# Start of Page excerpt
21 Python Concurrent Programming With Futures

21 Python Concurrent Programming with Futures #

Hello, I am Jingxiao.

Concurrency programming is a commonly used and important skill in any programming language. For example, the web crawlers we discussed in the previous lesson are widely used in various industries. A large portion of the news information we obtain daily from websites and apps is obtained through concurrent programming-based crawlers.

Proper and reasonable use of concurrent programming undoubtedly brings significant performance improvements to our programs. In today’s lesson, I will guide you to learn and understand how to use concurrency programming in Python with Futures.

Distinguishing Concurrency and Parallelism #

When we learn concurrent programming, we often hear the terms concurrency and parallelism used together, leading many people to think that they have the same meaning, but in fact they do not.
# End of Page excerpt
• Challenges
(a) Rewrite the stretch of the Python concurrency lesson from "Proper and reasonable" through "Python with Futures.", substituting "speed gains" for "performance improvements".
(b) Go on with the Python concurrency lesson from its last sentence.
# Start of Recorded data
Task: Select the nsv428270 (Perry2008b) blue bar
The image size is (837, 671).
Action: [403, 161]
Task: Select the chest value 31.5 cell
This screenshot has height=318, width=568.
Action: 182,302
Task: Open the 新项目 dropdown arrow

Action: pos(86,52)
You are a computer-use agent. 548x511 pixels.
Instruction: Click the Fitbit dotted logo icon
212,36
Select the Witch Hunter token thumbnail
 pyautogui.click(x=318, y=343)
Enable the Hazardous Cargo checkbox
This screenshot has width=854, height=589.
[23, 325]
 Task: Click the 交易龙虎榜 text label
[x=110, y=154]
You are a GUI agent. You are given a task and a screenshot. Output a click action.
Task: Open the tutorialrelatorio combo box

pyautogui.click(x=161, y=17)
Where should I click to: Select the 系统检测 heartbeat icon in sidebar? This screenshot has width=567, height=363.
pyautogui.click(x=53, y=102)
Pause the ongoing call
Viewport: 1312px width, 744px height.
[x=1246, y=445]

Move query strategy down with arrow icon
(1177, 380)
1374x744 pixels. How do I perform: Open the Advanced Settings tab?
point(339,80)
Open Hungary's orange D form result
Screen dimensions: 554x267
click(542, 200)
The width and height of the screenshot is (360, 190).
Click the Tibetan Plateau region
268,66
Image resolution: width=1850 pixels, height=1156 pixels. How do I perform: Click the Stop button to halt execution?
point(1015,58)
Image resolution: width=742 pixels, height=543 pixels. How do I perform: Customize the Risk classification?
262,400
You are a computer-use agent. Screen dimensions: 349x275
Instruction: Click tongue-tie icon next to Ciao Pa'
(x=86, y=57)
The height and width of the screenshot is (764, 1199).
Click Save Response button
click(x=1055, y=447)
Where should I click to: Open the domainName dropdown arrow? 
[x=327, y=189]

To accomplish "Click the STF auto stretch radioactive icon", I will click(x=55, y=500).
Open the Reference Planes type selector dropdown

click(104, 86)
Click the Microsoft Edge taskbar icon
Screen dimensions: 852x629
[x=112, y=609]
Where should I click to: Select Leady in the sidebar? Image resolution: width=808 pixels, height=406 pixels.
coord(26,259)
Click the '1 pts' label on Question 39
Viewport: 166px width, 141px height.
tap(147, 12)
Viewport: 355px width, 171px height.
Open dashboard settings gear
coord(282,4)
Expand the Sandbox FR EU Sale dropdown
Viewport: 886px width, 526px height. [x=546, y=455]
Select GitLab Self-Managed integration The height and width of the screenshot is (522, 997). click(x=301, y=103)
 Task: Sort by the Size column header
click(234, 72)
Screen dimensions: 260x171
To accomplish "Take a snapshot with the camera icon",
# End of Recorded data
• Outputs for the tasks
(a)
Proper and reasonable use of concurrent programming undoubtedly brings significant speed gains to our programs. In today’s lesson, I will guide you to learn and understand how to use concurrency programming in Python with Futures.

(b)
First of all, you need to distinguish a misconception. In Python, concurrency does not mean that multiple operations (threads, tasks) happen at the same time. Instead, at any given moment, only one operation is allowed to occur. However, the threads/tasks can switch back and forth until they are completed. Let’s look at the following diagram:

The diagram shows different ways of switching between threads and tasks, which correspond to the two forms of concurrency in Python—threading and asyncio.

For threading, the operating system knows all the information about each thread, so it will take charge and switch threads at the appropriate time. Obviously, the advantage of this approach is that the code is easy to write because the programmer does not need to handle any switching operations. However, thread switches can also occur during the execution of a single statement (such as x += 1), which can easily lead to race conditions.

In the case of asyncio, when the main program wants to switch tasks, it must receive a notification that the task can be switched. This way, it can avoid the race condition mentioned earlier.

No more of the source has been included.